Before sharing my 2 cents worth... If there's one thing we can all agree on.... Frank Lorenzo was a lightning rod for all sorts of things. You either loved him or you hated him.
My experinces with CO
in the late 1980s were not good. I worked in YOW
for WD- Wardair was contracted to handle CO
. As an involved outsider and at the operations level, I found CO
's quality of service, morale of crews, and safety of aircraft to be questionable at best.
Flight crews were not allowing their own families to fly using family passes on CO
aircraft-- and to have seen the number of little yellow "INOPERATIVE" tape strips across gauges, switches and dials in the DC-9 cockpits I can honestly tell you that I wasn't surprised. I was in no hurry to take the offered fam flight to IAD
. Let's just say that what the public didn't know, never hurt them....
What I understand about Lorenzo's dispicable business practices was that he would use the capital in an airline as collateral to purchase the airline. Then there would be no available equity to finance new aircraft or available credit for day-to-day operations. Many other airlines quickly learned from his stupid antics or else they would have followed down the same road at their peril.
Deregulation or not, one simply doesn't operate a capital-intensive business in that fashion. That Lorenzo thought he could, on the scale that he tried, was demonstrative of a shortsightedness, colossal ego and arrogance beyond compare.
Strong opinions? You bet. Flame me if you want. I still get tense (and intense) when I think of what he did to Eastern, Western, Frontier, New York Air, Continental and any other airline that had been a product of love and devotion of their founders, previous owners, and employees. I am still that angry about the mess he created.
Two stories to demonstrate the visceral reaction I feel for Lorenzo's project:
I once had to go pick up Kentucky Fried Chicken from off-airport because the 17:30pm YOW
flight hadn't been catered out of IAD
on its inbound flight as it should have been. The F/As were beside themselves in frustration, embarrassment and panic from the fear of the 30 hungry pax about to board- and having no meals to serve. I'll never forget the looks of profound relief and complete joy on their faces when they saw me carrying barrels of KFC and coleslaw onboard!
I recall a night in February when, before calculating a stiff windchill, the temperature was minus 20c (0F) and our local Hudson General mechanic was out on the tarmac changing brake pads because the last departure city, EWR
at the time, apparently didn't do brakes- or so we learned later. He risked life and limb as a mechanic- hypothermia and frostbite- when it was completely unnecessary.

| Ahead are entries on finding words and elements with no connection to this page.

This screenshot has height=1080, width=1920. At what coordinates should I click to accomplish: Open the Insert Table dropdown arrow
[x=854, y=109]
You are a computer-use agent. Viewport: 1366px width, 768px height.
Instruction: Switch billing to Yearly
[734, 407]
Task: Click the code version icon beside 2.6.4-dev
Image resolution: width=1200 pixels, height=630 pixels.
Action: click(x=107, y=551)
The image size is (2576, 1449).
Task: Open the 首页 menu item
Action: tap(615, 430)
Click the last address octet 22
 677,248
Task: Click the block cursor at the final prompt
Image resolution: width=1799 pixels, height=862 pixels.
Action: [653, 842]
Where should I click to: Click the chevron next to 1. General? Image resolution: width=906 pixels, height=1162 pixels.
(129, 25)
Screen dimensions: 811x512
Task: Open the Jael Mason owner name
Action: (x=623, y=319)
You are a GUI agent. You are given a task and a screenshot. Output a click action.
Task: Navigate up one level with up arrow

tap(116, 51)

Airline mergers are never easy or simple. Labour strife is almost inevitable. Add the complete insensitivity Lorenzo had for the 'families' that airline comeraderie creates, the financial woes he created when he bought five airlines and then sucked the life-blood out of them, you have the recipe for strong opinions.
You know mine and I didn't even work for him directly. I know there are hundreds or thousands who would agree with me but who, because of Lorenzo, lost the love of airlines, found new vocations, and are simply not in or near the industry to stand up to be counted.
I thank all those who stood up to him. I congratulate all those who survived him. History may have been kind to Lorenzo but in the day-to-day battles he created, it was trench warfare in a civil-war sort of way, for every person who worked for him and to me he will never, ever, be anything more than the airlines' version of the Anti-Christ that he was in the 1980s.
Man, I hope I'm not hurting anybody's feelings here. But it's how I feel and how I have felt for 20 years.
Labour issues? Probably. Insufficient budgets and the worst airline ownership/stewardship in North American history? Most definitely.
Okay. I'm done. Thanks for letting me get this off my chest. I actually feel better now. I might even be able to kick the prozac.